Mais quand on lui demande ce que cela lui fait de devenir la plus jeune engagée sur le Vendée Globe, Violette Dorange fait preuve d’une jolie maturité dans sa réponse: "J’y pense souvent. Et puis, l’âge ce n’est qu’un chiffre! Au final, ça commence à faire plusieurs années que j’ai des projets sportifs comme ça, même si c’est un changement d’échelle majeur, la logique reste la même, et j’essaie de le vivre de la même manière."
La voile dans le sang, une affaire de famille
En s’élançant dimanche des Sables-d’Olonne, Violette Dorange va surtout concrétiser le travail réalisé depuis plusieurs années. Le sien, d’abord, pour lancer ce projet "DeVenir" et trouver les financements pour participer à Vendée Globe. Celui de toute sa famille, ensuite. Parce que oui, si Violette Dorange va devenir la plus jeune skipper de l’histoire de la course, c’est aussi parce qu’elle a grandi dans une famille où la voile tient une place de choix.
Originaire de Rochefort en Charente-Maritime, cette dernière d’une fratrie de trois enfants va rapidement imiter son frère et sa sœur et se mettre à la voile pendant l’enfance. Avec deux parents passionnés de voile, impossible d’y échapper et c’est "un peu pour faciliter" les choses selon les mots de la principale intéressée. De son propre aveu, Violette Dorange ne tombe pas immédiatement amoureuse de ce sport et envisage même d’arrêter dès la première année. Mais après s’être accrochée et aussi en voyant un ami de ses parents, le navigateur Jean-Pierre Dick, se préparer et s’élancer sur le Vendée Globe, la petite fille va finir par prendre goût à la voile.
Au micro de RMC Sport, le marin qui connait Violette "depuis le berceau" raconte justement cette belle entreprise familiale chez les Dorange et la découverte d’un véritable prodige de son sport.
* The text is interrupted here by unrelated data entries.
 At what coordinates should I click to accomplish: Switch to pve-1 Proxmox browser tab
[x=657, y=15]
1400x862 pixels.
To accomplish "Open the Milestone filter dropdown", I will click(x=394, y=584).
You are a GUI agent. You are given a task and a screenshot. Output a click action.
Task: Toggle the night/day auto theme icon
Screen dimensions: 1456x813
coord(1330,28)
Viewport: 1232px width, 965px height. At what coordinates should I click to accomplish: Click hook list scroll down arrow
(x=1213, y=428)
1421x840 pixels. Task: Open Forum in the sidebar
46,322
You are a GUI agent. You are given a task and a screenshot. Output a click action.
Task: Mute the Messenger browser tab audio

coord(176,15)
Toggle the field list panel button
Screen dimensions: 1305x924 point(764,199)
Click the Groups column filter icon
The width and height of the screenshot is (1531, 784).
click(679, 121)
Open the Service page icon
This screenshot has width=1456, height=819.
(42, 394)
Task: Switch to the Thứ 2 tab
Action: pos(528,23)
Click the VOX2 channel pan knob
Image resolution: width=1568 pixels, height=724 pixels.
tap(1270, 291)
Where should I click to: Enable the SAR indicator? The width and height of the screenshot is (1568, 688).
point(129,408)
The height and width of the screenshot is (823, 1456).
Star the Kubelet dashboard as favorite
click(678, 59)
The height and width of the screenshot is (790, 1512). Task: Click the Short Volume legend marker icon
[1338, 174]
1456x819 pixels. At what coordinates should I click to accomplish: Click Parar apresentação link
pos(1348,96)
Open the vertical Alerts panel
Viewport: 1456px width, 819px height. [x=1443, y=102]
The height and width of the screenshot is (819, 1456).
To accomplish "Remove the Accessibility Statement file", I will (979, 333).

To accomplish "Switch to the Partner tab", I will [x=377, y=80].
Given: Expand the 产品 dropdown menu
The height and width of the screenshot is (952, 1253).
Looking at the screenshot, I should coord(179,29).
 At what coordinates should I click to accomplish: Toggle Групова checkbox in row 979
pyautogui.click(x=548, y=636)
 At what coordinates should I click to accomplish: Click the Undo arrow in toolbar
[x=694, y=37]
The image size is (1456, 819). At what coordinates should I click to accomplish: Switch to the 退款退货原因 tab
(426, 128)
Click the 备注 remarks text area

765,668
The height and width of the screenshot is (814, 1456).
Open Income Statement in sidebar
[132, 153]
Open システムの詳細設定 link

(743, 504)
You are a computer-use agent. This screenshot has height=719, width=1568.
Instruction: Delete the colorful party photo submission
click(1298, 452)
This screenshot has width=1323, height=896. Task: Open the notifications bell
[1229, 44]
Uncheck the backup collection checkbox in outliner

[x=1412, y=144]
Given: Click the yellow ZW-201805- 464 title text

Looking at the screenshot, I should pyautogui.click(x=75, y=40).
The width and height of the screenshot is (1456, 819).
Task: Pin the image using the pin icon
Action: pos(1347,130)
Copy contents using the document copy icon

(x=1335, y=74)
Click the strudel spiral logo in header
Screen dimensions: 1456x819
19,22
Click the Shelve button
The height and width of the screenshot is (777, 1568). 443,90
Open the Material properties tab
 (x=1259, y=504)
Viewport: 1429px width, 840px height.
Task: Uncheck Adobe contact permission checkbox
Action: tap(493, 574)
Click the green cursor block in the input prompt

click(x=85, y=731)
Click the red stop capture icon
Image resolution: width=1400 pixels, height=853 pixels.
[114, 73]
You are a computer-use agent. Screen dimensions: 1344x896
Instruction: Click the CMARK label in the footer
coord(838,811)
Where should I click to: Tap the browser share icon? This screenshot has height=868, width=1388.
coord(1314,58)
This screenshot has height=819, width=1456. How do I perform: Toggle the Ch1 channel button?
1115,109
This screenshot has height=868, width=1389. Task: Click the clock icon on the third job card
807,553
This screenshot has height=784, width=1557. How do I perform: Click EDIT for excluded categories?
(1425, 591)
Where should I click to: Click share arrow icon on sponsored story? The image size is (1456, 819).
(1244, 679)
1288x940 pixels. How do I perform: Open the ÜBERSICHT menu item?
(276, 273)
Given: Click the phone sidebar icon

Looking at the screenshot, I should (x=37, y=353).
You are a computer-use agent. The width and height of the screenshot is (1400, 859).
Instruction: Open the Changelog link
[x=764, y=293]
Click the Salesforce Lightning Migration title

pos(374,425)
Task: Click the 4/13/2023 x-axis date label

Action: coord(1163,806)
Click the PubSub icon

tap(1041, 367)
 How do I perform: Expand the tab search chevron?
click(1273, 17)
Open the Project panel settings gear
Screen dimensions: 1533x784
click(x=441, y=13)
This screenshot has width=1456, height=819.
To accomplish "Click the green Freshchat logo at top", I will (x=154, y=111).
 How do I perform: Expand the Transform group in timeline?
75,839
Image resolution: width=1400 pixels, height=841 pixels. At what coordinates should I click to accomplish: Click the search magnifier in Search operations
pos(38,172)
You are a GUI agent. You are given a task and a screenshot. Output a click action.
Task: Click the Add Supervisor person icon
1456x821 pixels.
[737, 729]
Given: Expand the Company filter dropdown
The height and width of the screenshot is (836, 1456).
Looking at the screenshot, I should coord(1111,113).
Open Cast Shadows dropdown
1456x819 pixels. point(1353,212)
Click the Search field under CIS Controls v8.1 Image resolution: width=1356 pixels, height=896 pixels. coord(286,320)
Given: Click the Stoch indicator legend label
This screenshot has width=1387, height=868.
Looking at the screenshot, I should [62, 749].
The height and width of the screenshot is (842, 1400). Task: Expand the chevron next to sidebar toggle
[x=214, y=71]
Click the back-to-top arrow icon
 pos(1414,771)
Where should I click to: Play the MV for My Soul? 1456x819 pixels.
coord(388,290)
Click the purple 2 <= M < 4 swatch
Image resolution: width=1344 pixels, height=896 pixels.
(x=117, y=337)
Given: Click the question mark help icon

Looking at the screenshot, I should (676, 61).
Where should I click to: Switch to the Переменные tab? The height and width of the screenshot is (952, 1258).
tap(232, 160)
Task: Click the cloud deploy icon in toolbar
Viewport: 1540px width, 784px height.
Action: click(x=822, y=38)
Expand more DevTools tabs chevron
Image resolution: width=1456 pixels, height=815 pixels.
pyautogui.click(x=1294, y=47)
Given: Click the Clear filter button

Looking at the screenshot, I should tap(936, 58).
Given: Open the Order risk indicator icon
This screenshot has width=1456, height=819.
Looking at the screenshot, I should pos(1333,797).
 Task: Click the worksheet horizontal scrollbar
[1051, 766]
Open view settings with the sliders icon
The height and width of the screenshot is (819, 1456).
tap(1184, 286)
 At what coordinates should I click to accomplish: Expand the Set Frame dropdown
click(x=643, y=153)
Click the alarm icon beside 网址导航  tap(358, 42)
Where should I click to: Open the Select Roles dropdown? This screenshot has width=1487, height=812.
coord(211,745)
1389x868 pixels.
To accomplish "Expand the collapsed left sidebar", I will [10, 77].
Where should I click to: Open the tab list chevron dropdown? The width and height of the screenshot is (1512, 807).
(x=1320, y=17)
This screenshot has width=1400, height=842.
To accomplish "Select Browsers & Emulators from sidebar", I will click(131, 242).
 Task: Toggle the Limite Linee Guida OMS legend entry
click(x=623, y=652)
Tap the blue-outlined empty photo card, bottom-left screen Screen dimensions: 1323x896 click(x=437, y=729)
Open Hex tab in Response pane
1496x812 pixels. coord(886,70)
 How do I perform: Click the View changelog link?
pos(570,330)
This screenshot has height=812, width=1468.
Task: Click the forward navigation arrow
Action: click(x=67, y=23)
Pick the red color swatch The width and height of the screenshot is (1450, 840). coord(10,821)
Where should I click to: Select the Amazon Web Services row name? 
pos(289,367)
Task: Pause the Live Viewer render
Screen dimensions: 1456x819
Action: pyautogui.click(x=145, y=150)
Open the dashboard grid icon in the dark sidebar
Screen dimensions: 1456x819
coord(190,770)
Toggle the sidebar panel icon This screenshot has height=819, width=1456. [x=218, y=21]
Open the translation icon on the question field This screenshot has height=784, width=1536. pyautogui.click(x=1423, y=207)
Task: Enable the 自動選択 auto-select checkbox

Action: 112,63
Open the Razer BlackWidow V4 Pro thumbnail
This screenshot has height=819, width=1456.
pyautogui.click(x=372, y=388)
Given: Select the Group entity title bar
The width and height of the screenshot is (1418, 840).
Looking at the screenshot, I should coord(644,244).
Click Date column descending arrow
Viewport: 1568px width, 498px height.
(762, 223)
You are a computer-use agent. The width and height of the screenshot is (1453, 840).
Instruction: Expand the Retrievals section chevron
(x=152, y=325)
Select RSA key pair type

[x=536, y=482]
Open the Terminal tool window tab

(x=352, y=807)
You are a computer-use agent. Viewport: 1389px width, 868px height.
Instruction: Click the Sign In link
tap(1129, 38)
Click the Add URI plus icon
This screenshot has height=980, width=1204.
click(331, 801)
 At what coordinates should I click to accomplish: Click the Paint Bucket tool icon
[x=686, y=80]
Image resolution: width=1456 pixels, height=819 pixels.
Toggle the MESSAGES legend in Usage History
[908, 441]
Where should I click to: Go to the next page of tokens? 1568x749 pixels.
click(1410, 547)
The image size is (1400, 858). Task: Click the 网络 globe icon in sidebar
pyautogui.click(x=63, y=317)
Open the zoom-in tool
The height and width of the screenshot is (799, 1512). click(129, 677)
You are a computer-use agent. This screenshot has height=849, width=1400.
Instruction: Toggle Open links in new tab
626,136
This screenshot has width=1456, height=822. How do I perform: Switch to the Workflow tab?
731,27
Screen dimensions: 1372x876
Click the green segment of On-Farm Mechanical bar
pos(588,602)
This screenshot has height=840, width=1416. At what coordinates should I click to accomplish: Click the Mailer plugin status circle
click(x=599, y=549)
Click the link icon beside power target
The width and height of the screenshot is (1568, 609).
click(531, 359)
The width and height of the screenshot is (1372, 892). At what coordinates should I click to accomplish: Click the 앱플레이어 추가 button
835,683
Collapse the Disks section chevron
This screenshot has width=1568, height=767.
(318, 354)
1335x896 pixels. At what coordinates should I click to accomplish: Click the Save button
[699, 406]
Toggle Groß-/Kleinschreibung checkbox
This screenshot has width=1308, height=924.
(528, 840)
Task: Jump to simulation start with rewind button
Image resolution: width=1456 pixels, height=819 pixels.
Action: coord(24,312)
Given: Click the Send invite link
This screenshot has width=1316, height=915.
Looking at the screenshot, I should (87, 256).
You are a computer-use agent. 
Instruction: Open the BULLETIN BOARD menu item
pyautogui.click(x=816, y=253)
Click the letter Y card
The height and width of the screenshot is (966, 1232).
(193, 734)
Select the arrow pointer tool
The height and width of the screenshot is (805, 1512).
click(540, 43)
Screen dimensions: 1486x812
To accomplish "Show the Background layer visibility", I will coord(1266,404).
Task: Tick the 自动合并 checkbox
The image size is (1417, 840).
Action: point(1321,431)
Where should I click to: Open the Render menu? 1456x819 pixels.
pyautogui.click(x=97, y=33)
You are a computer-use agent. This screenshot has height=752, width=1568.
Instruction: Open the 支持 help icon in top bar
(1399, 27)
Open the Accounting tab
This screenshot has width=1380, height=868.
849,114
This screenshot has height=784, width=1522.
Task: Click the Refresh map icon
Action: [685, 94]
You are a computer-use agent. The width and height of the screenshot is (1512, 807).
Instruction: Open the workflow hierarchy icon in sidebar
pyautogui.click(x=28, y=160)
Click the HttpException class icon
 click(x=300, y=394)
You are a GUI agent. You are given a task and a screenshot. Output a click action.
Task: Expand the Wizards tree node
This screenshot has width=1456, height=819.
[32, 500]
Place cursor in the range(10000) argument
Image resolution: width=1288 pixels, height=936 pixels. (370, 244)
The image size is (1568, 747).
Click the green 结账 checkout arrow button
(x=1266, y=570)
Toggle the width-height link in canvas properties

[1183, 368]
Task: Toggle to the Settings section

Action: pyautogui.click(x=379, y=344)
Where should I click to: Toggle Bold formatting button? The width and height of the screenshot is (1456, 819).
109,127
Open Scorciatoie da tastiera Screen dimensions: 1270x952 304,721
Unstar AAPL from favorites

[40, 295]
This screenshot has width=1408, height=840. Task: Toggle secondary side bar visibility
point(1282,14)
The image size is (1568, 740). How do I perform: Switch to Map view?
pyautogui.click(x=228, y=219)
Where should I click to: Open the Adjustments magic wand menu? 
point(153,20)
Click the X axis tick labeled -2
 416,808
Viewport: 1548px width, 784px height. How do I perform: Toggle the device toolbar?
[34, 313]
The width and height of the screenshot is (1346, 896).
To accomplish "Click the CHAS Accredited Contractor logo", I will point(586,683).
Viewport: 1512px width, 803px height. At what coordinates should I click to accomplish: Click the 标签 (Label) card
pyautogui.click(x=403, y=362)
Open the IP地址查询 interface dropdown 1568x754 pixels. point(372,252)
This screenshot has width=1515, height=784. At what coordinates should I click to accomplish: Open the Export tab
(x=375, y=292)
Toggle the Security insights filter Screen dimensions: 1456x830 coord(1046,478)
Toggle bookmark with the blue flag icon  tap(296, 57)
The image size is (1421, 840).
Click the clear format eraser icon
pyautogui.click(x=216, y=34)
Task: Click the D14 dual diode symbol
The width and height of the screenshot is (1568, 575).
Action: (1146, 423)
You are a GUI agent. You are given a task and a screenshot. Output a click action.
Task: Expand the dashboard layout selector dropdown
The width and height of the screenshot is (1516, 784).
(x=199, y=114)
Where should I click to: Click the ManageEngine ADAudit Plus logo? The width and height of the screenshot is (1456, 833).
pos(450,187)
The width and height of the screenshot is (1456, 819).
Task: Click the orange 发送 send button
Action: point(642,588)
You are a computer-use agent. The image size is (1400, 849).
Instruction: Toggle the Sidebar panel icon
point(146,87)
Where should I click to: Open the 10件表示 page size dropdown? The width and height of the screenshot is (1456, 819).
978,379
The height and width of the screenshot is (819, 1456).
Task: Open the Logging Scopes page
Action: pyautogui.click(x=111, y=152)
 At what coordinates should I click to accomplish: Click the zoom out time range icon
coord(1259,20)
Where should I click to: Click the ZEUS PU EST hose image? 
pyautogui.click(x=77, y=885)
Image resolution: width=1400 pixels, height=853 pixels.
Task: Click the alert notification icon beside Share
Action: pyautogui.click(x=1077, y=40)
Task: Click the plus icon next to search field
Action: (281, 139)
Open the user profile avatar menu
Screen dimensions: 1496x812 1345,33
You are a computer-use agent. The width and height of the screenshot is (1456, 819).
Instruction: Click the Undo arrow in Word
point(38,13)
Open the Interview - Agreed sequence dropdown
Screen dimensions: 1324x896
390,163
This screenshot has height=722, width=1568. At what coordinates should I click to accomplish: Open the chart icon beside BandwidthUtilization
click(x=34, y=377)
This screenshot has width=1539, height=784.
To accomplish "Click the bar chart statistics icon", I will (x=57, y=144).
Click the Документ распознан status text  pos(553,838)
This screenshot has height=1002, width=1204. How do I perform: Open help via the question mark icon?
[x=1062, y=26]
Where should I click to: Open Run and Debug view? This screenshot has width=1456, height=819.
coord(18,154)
"J’étais peut-être un peu responsable de ça, dans le fait que son père Arnaud est resté un ami assez proche tout au long de ces années. Depuis la sortie de l’école vétérinaire lorsqu’on avait à peine 25 ans, on s’est toujours revu. Arnaud pratiquait la voile mais s’est assez rapidement arrêté contrairement à moi mais il a plus 'favorisé' ses enfants", décrit le skipper aux quatre participations sur le Vendée Globe pour deux quatrièmes places en 2013 et 2017. "D’abord sa grande fille, puis son fils qui a aussi un niveau professionnel aujourd’hui. Et Violette qui est arrivée ensuite. Je dirais presque la perle rare."
Et Jean-Pierre Dick de préciser sur Violette Dorange: "Elle navigue depuis pas mal de temps alors que ce n’était pas son sport de prédilection au début. Et puis un peu comme toute la famille, elle s’y est faite et puis elle s’est révélée. Elle a un caractère très tenace, on sent dans son regard la détermination et l’envie de concourir. C’est quelque chose de très ancré en elle. Et donc là, voir sa carrière qui démarre quelque part, il y a de l’émotion."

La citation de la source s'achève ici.